There’s an important mistake that people often make in this sort of argument, mistaking the unreliability of our current measures for the impossibility of their ever being measured. Let’s for a moment acknowledge what we know to be true. There are differences between relief pitchers in how good they are at their jobs. There’s Saint Mariano on one end of the continuum and Joe “Oh God” Borowski on the other. (At least that’s what I said every time he came into a game in 2007 for the Indians.)

We acknowledge that there’s a lot of noise, but “a lot of noise” doesn’t mean that there’s absolutely no signal in there. That was the mistake of hardcore DIPS theory. A lot of noise means that there would be years when Borowski was better than Rivera at doing their shared job, but of course, when I tell you that I’d rather have Rivera closing for me than Borowski, you’d understand why.

It’s possible that Craig Kimbrel next year would have an 80-percent save percentage season just by dumb luck. Maybe he’ll have a 90-percent season (or better!), and there’s a lot riding on that small sample size (again, we might assume three games in the standings between those two points). Now it’s just a matter of how confident you can feel in your ability to discern the signal of which bin he’s likely to end up in. We don’t know which way luck will break, but if we can either do some #GoryMath or use all that touchy-feely stuff, and figure out (or guess) that Kimbrel has a 33-percent better chance of ending up in the “good bin” than the bad bin, then he’s worth about a win more than a replacement level closer, even pushing further aside that he’s likely better than the other seventh- or eighth-inning guys that the Red Sox could have gotten. And probably Koji Uehara. Suddenly, valuing him at $5-7 million more per year than the average closer makes a little more sense.

The Problem Is Those Error Bars

Looked at from a probabilistic standpoint, Craig Kimbrel is probably a pretty good investment.

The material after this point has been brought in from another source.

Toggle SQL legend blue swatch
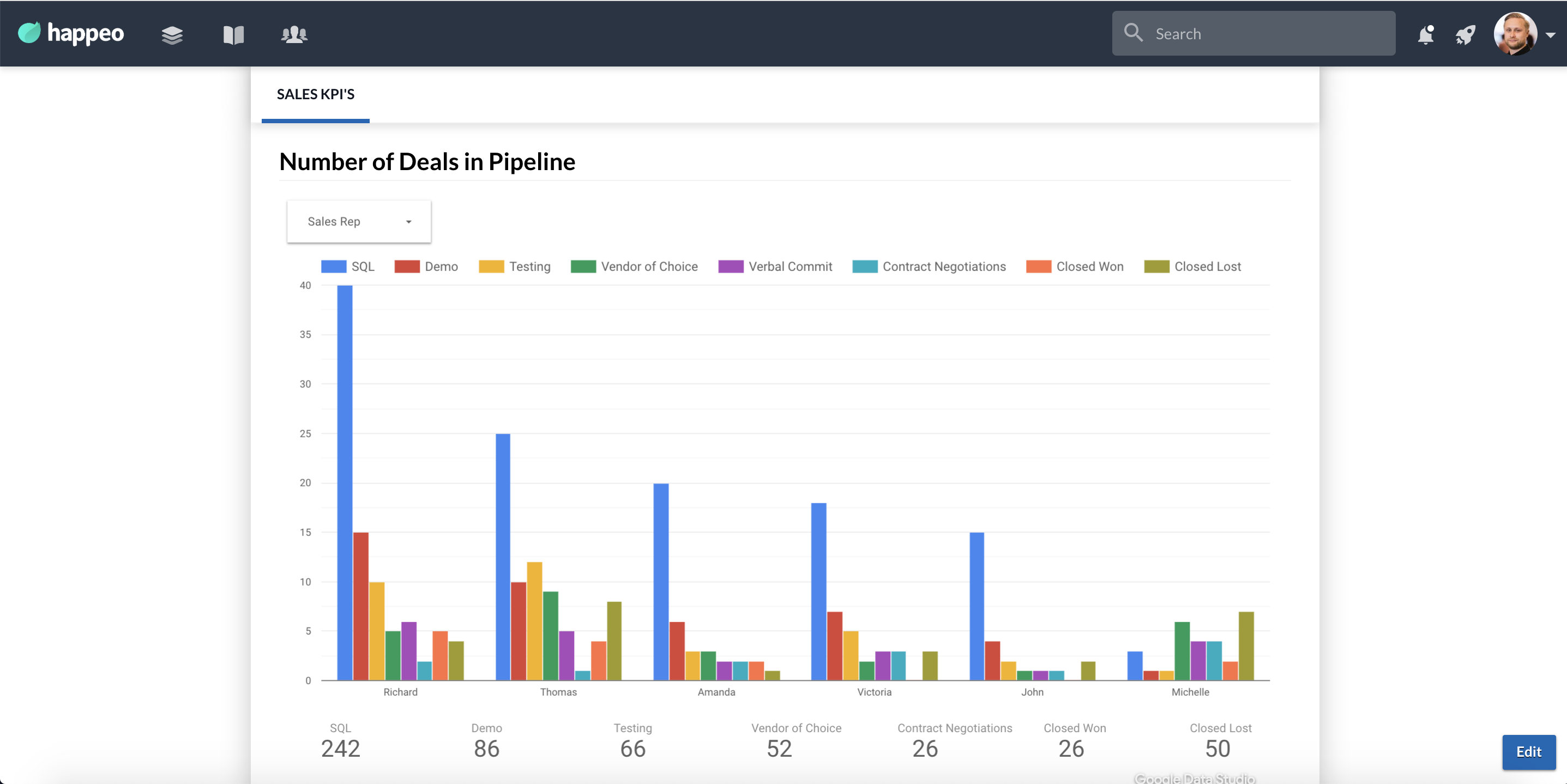Image resolution: width=1567 pixels, height=784 pixels. pos(333,267)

There’s a general agreement that he’s probably one of the best relievers in the game, which means he’s probably one of the best bets to put up a good save conversion rate, and that’s worth a lot if he’s able to do it. The problem is that unlike signing a third baseman or a shortstop to stick in left field, where the results would be much more predicta… oh right… well, position players do tend to be more secure bets. The Red Sox essentially bought a high volatility asset, but one with significant upside. And while it’s easy to critique them for placing such a risky bet, we have to remember that – despite being the ****ing Red Sox, they do not have infinite resources, nor do they have limitless opportunities to nab players that have the potential to bring them three wins worth of value.

The Red Sox paid a steep price for Kimbrel, and they’ll pay him a salary of $11.25 million this year, and $13 million in the two seasons after that. And they might get burned on the whole deal. But to win in baseball, you sometimes have to live with some high variance strategies. Suppose that a team felt that it had a roster with 84-win talent and was choosing between a player who was a guaranteed 2-win upgrade and one who might bring them nothing or might bring them four wins. Eighty-six wins probably doesn’t secure a playoff spot, but 88 might, and it’s only by signing the higher variance guy that they have a chance to make the playoffs. All playoff teams get a little lucky. The trick is structuring your team so that if the lucky wind blows your way, your sails are positioned in such a way that it will really move you.

The Red Sox want to contend, so this move makes sense in the way that a lot of prospects-for-veterans trades make sense. The Red Sox probably overpaid in terms of prospects (everyone does) but let’s not undervalue what they got back in the form of three years of, likely, the best closer in baseball at what looks to be a reasonable salary. The problem is those error bars.